Except sometimes it does. Not the ultimate future, the one involving a pink casket and cake. (Yes, I’m serving cake at my funeral because if there’s anything the last year has taught me it’s that tears and cake taste great together. It’s that salty sweet thing.) No, I’m talking about the moment my girlfriends worried about: I became the stereotype I spent nearly two decades of my life railing against. What’s more, I wrote about it. In my small way, I’ve made it harder for femmes.

And also for butches, of course, but I’ll let Labrys Ex speak to that:

“There’s a total acceptance that can only be found in a butch/femme relationship.Being left for a man somehow calls into question that unconditional acceptance. It’s othering, and it’s highly uncomfortable in more than just a ‘getting left’ kind of way. When you’ve built part of your identity with a femme and there is a breaking of that, it’s hard to get it back for yourself, because it wasn’t created by yourself.”

“But I didn’t leave her for a man,” I told Labrys Ex. (Yes, I still seek advice from my exes. You can take the lesbian out of the…nevermind.)

“I’m not sure it matters,” she said. “Not to your fans.”

“I don’t have fans,” I said. “Unless you mean ceiling fans in which case I’ve got two and they’re covered with dust because another thing I suck at is homemaking.”

“People have formed opinions of you based on your writing. They may feel let down.”

“But why?” I asked, not because I disagreed.

“You’re living into the stereotype,” she told me. “And it’s going to affect them.”

“Fuck them,” is what I said, but I didn’t mean it. What I meant was, I can’t bear the idea of betraying a community simply because I write about myself and who I am has changed.

Hyperbolic, sure. Self-involved, maybe. Guilty Jew, people pleaser-thoughts, certainly. But maybe my personal choices actually are fair game for a stranger’s analysis. Like the reader who recently exhibited admirable attention to detail by slogging through my essays to argue that my past references to male celebrities meant I’d been bisexual all along. (Does anyone have her phone number, because that might be the most romantic thing anyone has ever done for me? Seriously; fuck running through the streets of New York on New Year’s or brandishing a boombox outside a window. If my last girlfriend had shown even half that much interest in anything I’ve ever said, I’d still be on the couch next to her watching her smoke a bowl.)
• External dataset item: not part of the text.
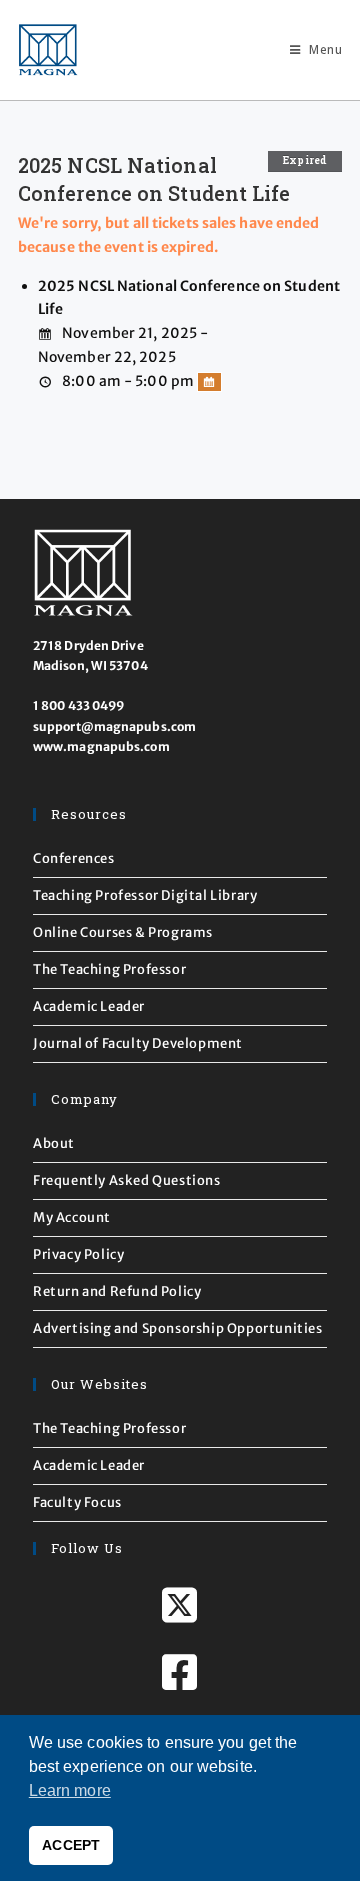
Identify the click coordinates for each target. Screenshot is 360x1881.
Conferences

To that reader, I was a bisexual bomb waiting years to detonate, someone in denial about her true self. Maybe she’s right. She and all the exs who didn’t trust me, the women at bars who questioned my authenticity; perhaps they instinctively knew more than I did about how I might fluctuate, who I might become. Or maybe she’s wrong and my recent leave-taking is merely a detour. Years from now we’ll all look back and chuckle wryly at my brief, heterosexual swerve.

Still, I’m sorry. Because you don’t need me reinforcing a stereotype when you’re already busy assuaging her mistrust, backwards and in heels. “Don’t you worry baby,” you’re telling her, “I’ll never, ever leave you for a man.” You’re lying, of course, but only because the truth is, each of us is always leaving, in tiny, sometimes invisible ways. We’re leaving our lovers and our jobs and our families. Every day, we’re abandoning different versions of ourselves. Because we’re all just momentary explosions of experience, strung-together perceptions, fleeting images, and any essay, or relationship, however earnest which claims to capture our eternal self and offer it to another is essentially a lie.